Treatment for this patient's problem exists. In a five mile radius from my office, there may easily be 30 doctors who could treat this patient. Definitive diagnosis with follow-up studies and surgery is a simple matter.
It is deplorable that we have a system that denies easily available care to those who need it. It says something horrible about us. It is increasingly difficult to take part in such a system.

Saturday, November 8, 2008

It's time for a revolution

I am a family doctor, working now for about a decade.

I went into medicine for mostly the right reasons...I wanted life to be more meaningful, directed towards helping others. And sure, I wanted to make a decent living, as well.

I was full of energy, naive enthusiasm, and hopefulness about the possibilities, and despite all I've witnessed, I still am.

But that hope is tempered, for better and for worse, with the first-hand knowledge and daily experience of a broken-down health care system.

We have so many miracles available today, in the form of new/better/refined knowledge, many wonderful treatments of all sorts, and so many people that care and want to help.

But our health care system, more pointedly, the system that finances health care, does not function, and is keeping millions of people from getting care.

I see the results of this broken system every day, in the form of more and more suffering and desperate people.
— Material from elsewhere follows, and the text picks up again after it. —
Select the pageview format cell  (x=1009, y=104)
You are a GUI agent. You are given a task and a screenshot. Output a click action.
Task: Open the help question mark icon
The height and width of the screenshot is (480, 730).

The huge majority of the problems that these people have are preventable and treatable, but the system rarely rewards prevention, and now actively denies treatment.

This is a deplorable, and because the system keeps people from accessing readily available care, an immoral, situation.

I am writing this blog as a way to educate people to the realities of our situation, and to explore, develop, and educate people about the readily available solutions that could exist.

There will be stories based on what I see every day. They will be based in fact, but I will need to omit and change information to protect confidentiality.

The only limits to the care that we are capable of giving to all people today are in our imagination.

We must, and we can, create a health care system that functions for all people. A functioning health care system is one of the cornerstones of a healthy society.